John Krell’s brilliant book Kincaidiana discusses Kincaid’s theories at length. Looking back I now realize that most of the music played during Kincaid’s tenure in the Philadelphia Orchestra was from the Romantic period. If the orchestra ever played anything from the Baroque era, it was one of Leopold Stokowski’s Romantic transcriptions of a Prelude and Fugue. If music of the Baroque or Classic eras were programmed, it was played in the Romantic singing style. Based on the repertoire Kincaid was performing, his 2341 worked well for him. A performing musician today is cognizant of the research into early music and knows that dancing music primarily incorporates the 1234 groupings. All music uses some of each, but Romantic music predominately uses the 2341 grouping.
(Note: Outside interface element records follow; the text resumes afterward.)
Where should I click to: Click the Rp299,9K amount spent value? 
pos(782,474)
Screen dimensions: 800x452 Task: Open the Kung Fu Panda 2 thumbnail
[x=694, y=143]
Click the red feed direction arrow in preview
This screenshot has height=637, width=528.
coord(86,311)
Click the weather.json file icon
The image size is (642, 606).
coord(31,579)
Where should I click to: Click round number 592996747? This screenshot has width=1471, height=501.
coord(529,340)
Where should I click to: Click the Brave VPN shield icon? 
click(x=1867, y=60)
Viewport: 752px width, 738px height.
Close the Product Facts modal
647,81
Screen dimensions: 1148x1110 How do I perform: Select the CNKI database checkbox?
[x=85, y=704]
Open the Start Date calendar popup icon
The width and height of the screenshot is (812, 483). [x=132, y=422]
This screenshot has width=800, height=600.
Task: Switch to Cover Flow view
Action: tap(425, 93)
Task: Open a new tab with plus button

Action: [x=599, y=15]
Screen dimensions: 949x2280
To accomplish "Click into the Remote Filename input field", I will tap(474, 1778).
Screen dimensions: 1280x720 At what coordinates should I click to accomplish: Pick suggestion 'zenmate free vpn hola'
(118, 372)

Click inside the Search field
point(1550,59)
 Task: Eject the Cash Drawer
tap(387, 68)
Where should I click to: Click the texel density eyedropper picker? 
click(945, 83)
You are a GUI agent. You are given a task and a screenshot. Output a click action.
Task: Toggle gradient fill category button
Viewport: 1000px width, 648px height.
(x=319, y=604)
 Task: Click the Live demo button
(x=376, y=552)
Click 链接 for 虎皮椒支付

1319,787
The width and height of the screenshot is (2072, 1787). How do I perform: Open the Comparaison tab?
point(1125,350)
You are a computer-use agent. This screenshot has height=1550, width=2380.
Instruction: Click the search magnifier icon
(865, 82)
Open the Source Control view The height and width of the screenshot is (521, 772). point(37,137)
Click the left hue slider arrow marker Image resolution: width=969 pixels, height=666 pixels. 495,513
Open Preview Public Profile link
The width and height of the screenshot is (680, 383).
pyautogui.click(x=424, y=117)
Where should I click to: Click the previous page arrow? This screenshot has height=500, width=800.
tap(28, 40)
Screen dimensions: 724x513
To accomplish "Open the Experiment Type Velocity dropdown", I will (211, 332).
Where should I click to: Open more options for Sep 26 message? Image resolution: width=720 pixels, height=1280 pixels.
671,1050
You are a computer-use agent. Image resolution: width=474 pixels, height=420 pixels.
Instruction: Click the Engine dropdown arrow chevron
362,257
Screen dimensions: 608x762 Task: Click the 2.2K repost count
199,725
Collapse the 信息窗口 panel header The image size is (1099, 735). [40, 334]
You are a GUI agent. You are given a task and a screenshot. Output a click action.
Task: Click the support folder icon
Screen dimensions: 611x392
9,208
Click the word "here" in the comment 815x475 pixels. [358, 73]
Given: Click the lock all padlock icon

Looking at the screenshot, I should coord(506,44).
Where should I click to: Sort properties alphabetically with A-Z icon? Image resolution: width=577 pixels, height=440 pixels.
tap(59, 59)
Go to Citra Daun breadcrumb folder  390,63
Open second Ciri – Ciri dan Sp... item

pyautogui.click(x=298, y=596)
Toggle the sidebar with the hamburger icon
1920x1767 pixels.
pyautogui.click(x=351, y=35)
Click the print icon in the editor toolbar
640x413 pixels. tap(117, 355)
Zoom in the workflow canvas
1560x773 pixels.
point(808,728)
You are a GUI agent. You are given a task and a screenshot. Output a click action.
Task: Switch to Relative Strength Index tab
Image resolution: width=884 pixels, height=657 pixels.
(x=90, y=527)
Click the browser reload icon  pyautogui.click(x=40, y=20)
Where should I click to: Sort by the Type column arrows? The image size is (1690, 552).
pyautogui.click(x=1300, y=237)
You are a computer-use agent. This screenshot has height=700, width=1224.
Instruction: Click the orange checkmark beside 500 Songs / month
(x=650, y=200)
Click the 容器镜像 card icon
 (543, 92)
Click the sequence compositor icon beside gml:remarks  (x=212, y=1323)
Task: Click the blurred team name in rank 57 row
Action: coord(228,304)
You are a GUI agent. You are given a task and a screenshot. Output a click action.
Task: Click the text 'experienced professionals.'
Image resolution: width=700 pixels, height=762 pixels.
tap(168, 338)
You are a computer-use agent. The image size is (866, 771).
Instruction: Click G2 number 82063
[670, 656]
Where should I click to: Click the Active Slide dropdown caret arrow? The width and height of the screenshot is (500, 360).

Musicians should be able to quickly and easily shift from the 2341 to 1234 with ease and understanding. 
    Each of my teachers taught some variant of these basic ideas. Julius Baker referred to the first note as “the note that sets tonality” rather than as a solitaire. Rather than using brackets, Joseph Mariano used a curvy line between the groups. I predominately use the curvy line (see below) too because I think it subconsciously helps me remember to keep the air stream going. 

    As you work with these ideas personally or with your students, remember two wonderful quotations from cellist Pablo Casals, “the art of interpretation is not to play what is written” and “the heart of the melody can never be put down on paper.”